(TASK DETAILS):
Report every line from the following entries that contains the string "computer".

(STUDY MATERIAL):

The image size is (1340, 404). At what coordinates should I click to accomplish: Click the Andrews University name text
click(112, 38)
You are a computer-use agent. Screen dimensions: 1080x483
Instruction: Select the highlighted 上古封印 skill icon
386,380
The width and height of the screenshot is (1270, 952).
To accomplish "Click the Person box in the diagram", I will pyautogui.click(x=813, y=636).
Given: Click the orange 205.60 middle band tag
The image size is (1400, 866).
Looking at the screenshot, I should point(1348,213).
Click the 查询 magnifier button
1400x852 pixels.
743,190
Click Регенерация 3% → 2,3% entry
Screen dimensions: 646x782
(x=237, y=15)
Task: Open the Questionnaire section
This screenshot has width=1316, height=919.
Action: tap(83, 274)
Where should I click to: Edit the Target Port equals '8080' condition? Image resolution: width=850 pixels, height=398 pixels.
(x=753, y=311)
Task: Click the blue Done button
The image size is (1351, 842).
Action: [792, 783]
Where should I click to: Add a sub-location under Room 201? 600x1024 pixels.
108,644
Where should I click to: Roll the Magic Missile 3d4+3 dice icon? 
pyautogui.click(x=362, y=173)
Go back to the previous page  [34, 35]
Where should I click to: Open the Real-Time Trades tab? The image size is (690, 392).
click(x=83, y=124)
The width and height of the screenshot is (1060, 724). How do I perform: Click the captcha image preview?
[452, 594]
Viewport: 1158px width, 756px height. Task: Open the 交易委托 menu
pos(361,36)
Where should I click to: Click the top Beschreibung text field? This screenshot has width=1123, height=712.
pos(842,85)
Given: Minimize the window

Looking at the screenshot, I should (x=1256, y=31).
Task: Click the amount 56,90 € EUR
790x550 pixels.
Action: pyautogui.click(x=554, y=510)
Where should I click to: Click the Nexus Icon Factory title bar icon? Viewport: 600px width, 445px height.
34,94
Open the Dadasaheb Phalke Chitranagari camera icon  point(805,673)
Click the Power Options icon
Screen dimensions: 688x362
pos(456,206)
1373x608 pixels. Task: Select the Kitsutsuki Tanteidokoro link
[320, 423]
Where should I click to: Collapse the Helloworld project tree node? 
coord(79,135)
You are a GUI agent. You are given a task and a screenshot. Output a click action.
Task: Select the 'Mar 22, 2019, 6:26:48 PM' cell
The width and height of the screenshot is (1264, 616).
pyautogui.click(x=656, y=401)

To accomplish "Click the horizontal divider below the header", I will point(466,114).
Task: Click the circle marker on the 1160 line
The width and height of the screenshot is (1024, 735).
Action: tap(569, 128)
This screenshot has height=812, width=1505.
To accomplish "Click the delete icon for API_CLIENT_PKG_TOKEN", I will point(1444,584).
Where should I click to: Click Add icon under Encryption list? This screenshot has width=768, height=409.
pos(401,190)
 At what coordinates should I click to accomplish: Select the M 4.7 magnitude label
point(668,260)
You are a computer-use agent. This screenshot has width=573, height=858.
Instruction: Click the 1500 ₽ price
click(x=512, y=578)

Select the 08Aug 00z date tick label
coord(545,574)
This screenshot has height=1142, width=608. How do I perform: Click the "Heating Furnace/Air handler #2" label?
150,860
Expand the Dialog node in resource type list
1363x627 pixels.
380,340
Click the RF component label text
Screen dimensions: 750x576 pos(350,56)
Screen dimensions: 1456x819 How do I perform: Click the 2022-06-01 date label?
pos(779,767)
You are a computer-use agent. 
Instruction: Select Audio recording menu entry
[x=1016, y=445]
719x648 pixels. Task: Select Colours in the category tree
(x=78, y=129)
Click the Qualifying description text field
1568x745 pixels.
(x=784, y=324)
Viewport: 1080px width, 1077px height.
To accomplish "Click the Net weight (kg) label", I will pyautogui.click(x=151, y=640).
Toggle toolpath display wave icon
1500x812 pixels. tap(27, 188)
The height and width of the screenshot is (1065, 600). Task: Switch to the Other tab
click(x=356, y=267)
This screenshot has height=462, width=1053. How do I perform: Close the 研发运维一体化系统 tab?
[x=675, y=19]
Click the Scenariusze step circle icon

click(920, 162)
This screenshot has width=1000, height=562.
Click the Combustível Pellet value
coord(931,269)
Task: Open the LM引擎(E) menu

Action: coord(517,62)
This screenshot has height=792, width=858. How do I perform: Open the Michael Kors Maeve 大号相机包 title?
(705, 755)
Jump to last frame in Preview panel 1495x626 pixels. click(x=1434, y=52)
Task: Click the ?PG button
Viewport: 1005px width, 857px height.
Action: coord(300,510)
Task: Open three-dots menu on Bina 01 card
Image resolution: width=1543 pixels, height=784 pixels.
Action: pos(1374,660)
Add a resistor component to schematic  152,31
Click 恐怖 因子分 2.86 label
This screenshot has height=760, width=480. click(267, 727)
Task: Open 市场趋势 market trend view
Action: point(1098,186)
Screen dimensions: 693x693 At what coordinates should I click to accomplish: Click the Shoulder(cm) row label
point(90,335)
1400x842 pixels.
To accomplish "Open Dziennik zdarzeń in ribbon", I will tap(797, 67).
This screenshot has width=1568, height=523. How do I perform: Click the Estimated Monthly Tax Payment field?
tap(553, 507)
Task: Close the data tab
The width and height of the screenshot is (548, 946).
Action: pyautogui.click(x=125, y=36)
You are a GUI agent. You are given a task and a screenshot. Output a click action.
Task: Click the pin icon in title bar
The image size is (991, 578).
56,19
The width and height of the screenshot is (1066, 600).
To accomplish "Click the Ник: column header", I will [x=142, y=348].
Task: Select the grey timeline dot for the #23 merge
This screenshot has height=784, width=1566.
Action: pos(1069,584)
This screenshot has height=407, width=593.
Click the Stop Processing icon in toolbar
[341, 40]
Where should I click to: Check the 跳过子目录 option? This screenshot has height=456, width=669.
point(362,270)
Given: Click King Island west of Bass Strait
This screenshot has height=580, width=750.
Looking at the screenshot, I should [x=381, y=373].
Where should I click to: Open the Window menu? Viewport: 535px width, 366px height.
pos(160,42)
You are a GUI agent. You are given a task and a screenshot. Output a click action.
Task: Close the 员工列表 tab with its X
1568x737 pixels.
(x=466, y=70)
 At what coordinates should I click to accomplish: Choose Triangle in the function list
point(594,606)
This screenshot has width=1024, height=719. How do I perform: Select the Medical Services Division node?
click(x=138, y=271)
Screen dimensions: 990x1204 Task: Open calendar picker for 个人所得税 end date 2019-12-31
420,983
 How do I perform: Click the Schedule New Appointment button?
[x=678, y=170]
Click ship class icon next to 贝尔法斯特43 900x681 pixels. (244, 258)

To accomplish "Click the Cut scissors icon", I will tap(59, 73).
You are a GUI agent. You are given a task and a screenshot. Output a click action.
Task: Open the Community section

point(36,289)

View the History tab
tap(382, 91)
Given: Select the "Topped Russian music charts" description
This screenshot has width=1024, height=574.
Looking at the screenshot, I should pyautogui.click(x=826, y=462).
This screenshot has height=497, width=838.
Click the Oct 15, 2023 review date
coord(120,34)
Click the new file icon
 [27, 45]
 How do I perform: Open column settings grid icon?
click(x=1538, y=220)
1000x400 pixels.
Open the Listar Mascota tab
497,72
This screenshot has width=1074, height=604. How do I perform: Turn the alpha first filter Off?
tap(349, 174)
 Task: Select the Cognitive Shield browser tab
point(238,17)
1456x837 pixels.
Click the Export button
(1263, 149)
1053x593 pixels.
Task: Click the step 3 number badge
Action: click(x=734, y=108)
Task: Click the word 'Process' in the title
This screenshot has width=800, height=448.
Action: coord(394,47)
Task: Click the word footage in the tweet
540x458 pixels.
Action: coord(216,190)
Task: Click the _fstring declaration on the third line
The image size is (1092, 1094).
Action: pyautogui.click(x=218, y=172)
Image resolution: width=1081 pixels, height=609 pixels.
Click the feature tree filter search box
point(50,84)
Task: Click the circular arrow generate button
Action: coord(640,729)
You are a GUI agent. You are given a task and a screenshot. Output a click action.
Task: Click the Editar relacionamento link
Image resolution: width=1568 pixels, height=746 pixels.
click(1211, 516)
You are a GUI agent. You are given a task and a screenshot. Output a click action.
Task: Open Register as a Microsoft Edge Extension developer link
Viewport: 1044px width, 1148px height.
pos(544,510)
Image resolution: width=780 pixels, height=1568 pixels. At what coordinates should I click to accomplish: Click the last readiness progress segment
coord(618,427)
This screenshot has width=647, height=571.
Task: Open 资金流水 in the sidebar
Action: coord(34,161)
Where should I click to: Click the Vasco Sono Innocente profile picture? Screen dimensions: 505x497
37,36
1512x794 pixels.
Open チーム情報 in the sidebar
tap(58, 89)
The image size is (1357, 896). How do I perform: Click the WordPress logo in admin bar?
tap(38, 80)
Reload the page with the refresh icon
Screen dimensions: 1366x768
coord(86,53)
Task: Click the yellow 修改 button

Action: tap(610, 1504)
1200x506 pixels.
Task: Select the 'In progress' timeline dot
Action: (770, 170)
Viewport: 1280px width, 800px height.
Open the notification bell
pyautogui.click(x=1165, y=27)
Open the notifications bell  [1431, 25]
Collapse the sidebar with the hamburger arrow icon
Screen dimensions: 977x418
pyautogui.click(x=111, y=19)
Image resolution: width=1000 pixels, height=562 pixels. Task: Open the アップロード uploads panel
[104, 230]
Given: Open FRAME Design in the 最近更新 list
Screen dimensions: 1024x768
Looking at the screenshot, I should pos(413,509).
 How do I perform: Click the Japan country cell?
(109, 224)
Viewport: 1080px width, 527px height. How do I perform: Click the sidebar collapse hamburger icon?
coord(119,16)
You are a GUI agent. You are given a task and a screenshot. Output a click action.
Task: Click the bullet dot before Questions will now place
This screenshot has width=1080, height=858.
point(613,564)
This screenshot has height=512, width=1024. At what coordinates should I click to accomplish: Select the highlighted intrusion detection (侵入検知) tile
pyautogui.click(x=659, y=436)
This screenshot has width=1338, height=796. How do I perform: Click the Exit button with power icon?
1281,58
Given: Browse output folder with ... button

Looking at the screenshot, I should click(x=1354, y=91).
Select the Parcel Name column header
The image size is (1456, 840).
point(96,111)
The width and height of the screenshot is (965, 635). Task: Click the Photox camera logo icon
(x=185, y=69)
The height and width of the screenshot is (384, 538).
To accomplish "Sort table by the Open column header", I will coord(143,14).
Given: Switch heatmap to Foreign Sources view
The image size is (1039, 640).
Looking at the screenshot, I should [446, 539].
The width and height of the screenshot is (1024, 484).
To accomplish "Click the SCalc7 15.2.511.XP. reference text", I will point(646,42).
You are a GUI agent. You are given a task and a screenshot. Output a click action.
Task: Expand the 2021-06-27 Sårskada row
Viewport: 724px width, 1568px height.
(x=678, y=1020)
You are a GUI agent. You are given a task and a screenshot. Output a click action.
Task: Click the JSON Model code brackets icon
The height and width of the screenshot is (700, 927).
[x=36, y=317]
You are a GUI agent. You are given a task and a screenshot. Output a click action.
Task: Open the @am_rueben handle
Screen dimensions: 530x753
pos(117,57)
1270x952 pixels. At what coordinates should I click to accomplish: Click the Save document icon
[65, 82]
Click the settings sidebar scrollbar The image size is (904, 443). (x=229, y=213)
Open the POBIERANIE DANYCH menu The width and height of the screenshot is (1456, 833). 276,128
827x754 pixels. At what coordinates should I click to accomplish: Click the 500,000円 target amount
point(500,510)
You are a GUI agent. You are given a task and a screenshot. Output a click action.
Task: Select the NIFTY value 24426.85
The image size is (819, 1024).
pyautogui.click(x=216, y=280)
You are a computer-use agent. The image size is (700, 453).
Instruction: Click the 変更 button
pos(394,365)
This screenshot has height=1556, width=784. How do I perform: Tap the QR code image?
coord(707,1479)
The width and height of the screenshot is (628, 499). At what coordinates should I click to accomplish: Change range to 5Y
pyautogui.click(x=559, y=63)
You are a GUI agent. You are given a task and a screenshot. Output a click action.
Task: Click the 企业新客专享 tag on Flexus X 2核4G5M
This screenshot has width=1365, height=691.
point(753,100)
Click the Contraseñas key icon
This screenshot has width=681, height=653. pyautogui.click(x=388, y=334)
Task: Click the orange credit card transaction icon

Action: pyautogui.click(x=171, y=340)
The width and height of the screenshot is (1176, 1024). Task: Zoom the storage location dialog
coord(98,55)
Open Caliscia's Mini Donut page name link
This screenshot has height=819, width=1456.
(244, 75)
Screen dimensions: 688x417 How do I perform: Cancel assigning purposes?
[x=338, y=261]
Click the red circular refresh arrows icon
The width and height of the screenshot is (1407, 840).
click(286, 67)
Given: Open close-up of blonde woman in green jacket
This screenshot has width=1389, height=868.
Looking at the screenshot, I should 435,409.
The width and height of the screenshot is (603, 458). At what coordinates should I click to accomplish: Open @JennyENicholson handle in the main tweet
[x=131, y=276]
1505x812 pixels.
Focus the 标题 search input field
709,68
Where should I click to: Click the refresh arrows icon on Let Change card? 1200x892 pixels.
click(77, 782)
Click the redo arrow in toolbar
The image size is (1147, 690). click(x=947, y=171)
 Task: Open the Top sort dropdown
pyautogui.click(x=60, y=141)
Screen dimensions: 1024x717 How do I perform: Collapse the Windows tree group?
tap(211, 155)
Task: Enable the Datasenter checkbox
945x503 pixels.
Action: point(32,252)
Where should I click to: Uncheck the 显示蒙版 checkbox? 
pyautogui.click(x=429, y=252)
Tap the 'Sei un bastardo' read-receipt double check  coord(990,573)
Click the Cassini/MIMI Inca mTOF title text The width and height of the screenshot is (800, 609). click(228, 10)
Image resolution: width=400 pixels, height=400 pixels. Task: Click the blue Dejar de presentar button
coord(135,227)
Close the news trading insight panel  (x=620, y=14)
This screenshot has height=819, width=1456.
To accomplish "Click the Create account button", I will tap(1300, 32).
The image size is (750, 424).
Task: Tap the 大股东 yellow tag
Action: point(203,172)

(PROBLEM SOLUTION):
You are a computer-use agent. Screen dimensions: 1080x483
You are a computer-use agent. This screenshot has width=573, height=858.
You are a computer-use agent. 
You are a computer-use agent. The image size is (700, 453).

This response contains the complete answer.